### [DATA TO PROCESS]
--*--
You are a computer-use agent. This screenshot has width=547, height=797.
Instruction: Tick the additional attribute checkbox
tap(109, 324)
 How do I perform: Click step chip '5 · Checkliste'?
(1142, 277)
--*--
### [TASK PROMPT]
Without any alteration, retype all of the material above.

### [EXERCISE SOLUTION]
You are a computer-use agent. This screenshot has width=547, height=797.
Instruction: Tick the additional attribute checkbox
tap(109, 324)
 How do I perform: Click step chip '5 · Checkliste'?
(1142, 277)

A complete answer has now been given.